Object oriented code?
Opened this issue · 9 comments
Base R methods such as aggregate, split, mean, [
have corresponding functions distribagg, distribsplit, distribmeans, distribgetrows
in partools.
It might be nice to have a distributed object, like a distributed data frame, and write the partools versions as methods.
Thoughts?
Benefits
- Initially more familiar to users, which will help with adoption
- Well defined examples in base R to follow make it natural to extend this approach to other methods
- May simplify some partools code and make it more flexible if we can pass arguments directly through to methods on worker nodes using mechanism such as
...
Costs
- Likely a few weeks of initial coding
- Might end up creating and maintaining two versions of code which do the same thing
I've been thinking about this as I read Chambers' Extending R book (very good by the way).
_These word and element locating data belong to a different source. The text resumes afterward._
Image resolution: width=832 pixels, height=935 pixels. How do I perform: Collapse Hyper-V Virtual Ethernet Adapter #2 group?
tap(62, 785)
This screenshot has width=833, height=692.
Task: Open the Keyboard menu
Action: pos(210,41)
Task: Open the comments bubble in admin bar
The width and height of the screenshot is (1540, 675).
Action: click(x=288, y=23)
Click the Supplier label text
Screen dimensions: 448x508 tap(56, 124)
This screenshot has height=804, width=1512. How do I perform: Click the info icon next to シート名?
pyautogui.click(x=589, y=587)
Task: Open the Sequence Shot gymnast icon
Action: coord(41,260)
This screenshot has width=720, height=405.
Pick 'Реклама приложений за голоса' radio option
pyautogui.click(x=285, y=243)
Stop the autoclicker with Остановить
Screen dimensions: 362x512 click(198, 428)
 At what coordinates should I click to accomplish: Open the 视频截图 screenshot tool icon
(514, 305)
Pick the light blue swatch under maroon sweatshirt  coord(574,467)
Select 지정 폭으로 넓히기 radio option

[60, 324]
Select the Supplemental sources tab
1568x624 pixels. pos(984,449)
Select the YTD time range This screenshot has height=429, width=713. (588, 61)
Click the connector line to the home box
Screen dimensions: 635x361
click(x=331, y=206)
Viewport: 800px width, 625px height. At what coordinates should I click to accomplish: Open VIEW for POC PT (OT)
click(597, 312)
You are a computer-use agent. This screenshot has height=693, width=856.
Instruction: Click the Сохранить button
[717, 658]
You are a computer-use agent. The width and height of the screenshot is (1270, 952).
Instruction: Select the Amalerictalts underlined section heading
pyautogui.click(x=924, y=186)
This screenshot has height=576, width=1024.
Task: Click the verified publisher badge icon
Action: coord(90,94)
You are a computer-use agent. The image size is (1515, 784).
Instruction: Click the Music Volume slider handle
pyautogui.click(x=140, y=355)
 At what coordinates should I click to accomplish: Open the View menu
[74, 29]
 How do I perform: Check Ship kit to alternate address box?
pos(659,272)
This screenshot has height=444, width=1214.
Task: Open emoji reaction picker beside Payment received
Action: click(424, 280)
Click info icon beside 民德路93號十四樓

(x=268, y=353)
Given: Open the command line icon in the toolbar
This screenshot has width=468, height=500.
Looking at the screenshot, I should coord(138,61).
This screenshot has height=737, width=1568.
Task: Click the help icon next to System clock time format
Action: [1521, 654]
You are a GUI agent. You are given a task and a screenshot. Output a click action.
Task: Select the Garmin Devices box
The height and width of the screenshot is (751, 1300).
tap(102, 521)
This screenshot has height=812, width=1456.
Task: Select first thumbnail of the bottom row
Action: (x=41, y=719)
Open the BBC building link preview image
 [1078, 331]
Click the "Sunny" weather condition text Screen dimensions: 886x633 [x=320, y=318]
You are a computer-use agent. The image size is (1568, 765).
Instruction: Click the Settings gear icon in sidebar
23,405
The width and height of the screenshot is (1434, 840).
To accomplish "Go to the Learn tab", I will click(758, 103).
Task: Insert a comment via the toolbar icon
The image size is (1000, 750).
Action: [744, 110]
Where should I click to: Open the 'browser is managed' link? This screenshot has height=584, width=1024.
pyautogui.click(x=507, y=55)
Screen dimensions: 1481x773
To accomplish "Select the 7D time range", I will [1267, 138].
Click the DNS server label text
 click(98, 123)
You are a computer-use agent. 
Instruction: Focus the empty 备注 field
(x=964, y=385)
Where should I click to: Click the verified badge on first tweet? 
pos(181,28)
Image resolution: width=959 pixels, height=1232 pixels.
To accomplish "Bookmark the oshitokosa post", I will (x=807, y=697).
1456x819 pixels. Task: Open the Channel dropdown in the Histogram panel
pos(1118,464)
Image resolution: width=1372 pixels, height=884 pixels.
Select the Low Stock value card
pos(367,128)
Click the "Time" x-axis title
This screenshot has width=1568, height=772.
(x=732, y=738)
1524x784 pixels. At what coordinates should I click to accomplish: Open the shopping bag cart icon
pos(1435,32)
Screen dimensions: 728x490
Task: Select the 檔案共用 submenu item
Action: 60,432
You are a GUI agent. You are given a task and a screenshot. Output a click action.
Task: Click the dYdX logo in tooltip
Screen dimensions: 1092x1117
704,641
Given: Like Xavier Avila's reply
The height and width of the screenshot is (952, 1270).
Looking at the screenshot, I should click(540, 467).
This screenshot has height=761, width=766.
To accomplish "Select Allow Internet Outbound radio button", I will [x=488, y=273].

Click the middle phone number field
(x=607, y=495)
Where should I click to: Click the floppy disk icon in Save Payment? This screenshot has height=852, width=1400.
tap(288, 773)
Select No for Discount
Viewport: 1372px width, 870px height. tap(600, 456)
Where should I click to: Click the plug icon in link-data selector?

I am just raising the issue to discuss and see if this is a possibility, or something that was considered and rejected.
For example, compare the arguments of aggregate to distribagg().
Could you explain further? Here's the relevant signatures:
## S3 method for class 'data.frame'
aggregate(x, by, FUN, ..., simplify = TRUE, drop = TRUE)
## S3 method for class 'formula'
aggregate(formula, data, FUN, ...,
subset, na.action = na.omit)
## Partools:
distribagg(cls,ynames,xnames,dataname,FUN,FUNdim=1,FUN1=FUN)
It would be useful if you were to add some distrib*() function yourself, to see the problems.
I just had a go at writing a function to add a new column to a dataframe which is already distributed, say az
. The call was looking something like this:
distribsetcol(cls, dataname = az, colname = LETTER, FUN = function(x) toupper(x$letter))
where FUN
is a function expecting the chunk of az
in that node. Then I realized that it's cleaner and easier to instead use the stuff already in parallel:
clusterEvalQ(cls, {
az$LETTER <- toupper(az$letter)
NULL # Necessary to avoid returning LETTER
})
Maybe I'll add something like this into the docs.
Example is in the vignette now.